To win a match in tennis, you have to win 2 out of 3 sets (at Grand Slams the males play 3 out of 5 sets), with each set consisting of 6 games. In the case of a set with 6-6 games, a tiebreaker is played and the number of points varies depending on the level you play at. The point system of games follows with 0 points = love, 1 points = 15, 2 points = 30, 3 points = 40, and 4 points to win the game. In the case of a tie at 40-40, also known as deuce, a player must win two more points in a row to win the game. The fastest way to win a match would be to win 48 points straight without making any mistakes; the longest professional match recorded had 980 points. Furthermore, just one point in a match could take as little as one minute to as much as twenty minutes. 

Approaching a match

Every match will put you in the center of attention. Like any other competition, there are always people better and worse than you. In tennis, the different levels of players can vary drastically because local tournaments are usually divided by age and not by ability. Therefore, there are so many mentalities a player can have going into their match. As an unseeded player— matched up against the first seed in the first round—they could go into the match thinking that they will be absolutely demolished. On the flip side, the first seed player could also go into the match thinking that everyone will be expecting them to not lose a single point. Following these mentalities, it would seem like the fate of the match is already determined. However, the outcome could drastically change and the unseeded player could go on winning—if they went for every single point during the entire match. In fact, so many matches like this have resulted in major upsets of every level. When approaching a match, no one should ever go into it thinking that they will come out as the victor. Instead, you should approach it with a mindset of going for every single point. If you go for every point, not only will you gain confidence that you played your best—no matter the outcome—but you will also decrease the chances of breaking down your mental toughness.

Playing Strategy

Many junior, or even professional, players often view mistakes as something wrong with them. Why couldn’t they run fast enough or why couldn’t they have hit a better shot? All players, despite their level, need to keep in mind that everyone makes mistakes. The best strategy should be to treat each point as a new starting point—regardless of the situation and score. Just because you are down by a few games or a set does not mean that there are no opportunities to win back the match. For other players trying to combat performance anxiety or practice mental toughness, they should try arranging more matchplays so they can understand how they respond to different levels of stress and pressure. Then through their own self growth, little mental adjustments can be made that can then be transferred physically. Mental toughness is different for everyone and it can only be learned and taught by yourself. Suggestions from coaches or fellow teammates can always be made, but when you are playing that match alone (or even with a doubles partner), you must remember little tips and tricks that keep your mind cool. A clear mind will help lead to more controlled and precise shots.

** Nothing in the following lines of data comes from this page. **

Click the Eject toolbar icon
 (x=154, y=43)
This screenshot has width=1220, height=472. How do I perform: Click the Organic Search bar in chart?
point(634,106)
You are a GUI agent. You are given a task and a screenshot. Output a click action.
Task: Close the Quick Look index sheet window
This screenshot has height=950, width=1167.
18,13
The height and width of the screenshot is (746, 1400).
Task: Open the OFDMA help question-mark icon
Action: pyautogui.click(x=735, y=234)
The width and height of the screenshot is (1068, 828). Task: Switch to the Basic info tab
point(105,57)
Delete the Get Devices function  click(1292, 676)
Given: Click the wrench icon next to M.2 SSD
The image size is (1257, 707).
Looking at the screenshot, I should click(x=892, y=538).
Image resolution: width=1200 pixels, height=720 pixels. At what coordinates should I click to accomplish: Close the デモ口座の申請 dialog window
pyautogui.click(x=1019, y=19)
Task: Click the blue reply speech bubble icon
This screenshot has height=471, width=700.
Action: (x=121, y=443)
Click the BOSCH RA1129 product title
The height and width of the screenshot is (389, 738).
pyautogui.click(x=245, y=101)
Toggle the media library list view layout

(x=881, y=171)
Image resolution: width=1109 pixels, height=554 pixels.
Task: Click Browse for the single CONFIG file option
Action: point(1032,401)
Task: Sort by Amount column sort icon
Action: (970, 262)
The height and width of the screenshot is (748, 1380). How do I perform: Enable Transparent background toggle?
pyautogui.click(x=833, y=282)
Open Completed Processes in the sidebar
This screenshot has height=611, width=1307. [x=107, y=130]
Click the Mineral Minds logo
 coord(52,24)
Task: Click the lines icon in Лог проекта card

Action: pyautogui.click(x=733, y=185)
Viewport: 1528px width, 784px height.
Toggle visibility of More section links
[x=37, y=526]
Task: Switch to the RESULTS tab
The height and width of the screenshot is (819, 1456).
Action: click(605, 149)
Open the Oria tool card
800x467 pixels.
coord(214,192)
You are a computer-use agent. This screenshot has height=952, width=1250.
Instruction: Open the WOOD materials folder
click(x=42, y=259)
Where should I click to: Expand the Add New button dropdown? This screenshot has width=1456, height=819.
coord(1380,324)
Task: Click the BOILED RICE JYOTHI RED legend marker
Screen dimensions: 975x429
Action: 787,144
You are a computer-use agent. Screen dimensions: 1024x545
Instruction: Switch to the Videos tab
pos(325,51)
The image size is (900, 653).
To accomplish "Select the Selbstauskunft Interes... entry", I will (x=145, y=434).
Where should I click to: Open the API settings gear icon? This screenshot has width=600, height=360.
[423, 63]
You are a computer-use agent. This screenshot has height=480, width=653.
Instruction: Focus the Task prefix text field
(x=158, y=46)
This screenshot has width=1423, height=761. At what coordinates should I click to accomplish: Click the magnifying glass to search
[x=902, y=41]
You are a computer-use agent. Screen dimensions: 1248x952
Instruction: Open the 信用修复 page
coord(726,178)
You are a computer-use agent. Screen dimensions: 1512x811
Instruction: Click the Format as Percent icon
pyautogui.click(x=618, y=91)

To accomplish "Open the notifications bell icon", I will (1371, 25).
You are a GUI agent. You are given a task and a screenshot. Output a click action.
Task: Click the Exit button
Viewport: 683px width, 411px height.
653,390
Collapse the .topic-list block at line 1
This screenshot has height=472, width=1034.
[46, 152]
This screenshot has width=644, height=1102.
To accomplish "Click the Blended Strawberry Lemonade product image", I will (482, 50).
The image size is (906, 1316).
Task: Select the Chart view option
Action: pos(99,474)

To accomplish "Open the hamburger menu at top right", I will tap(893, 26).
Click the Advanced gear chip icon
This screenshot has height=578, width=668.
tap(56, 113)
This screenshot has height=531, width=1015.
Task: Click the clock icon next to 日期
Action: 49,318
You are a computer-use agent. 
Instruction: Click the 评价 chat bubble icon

Tiebreakers in tennis are undoubtedly the most intense and stressful strings of points you play. After fighting for an hour or two, the end result of just that one set is up to 7 or 10 points. On top of that, crowds are attracted to watching tiebreakers and you might feel more eyes and pressure. In these kinds of situations, it’s best to block out all the distractions and focus on playing the great gameplay you were doing earlier. Great players, like Novak Djokovic, have admitted, 

“I guess the more tiebreakers you win the more confidence you have. Coming into the tiebreak I think that mental edge and optimistic approach, knowing that you have a great record, helps.” To have gotten to the tiebreaker, you must have been doing something right up to this point. Try channeling whatever mindset you had before, even if you were just spiralling down. Like I’ve said before, playing every point like it’s a new point will refresh your mind and give you a calm appearance compared to your opponents.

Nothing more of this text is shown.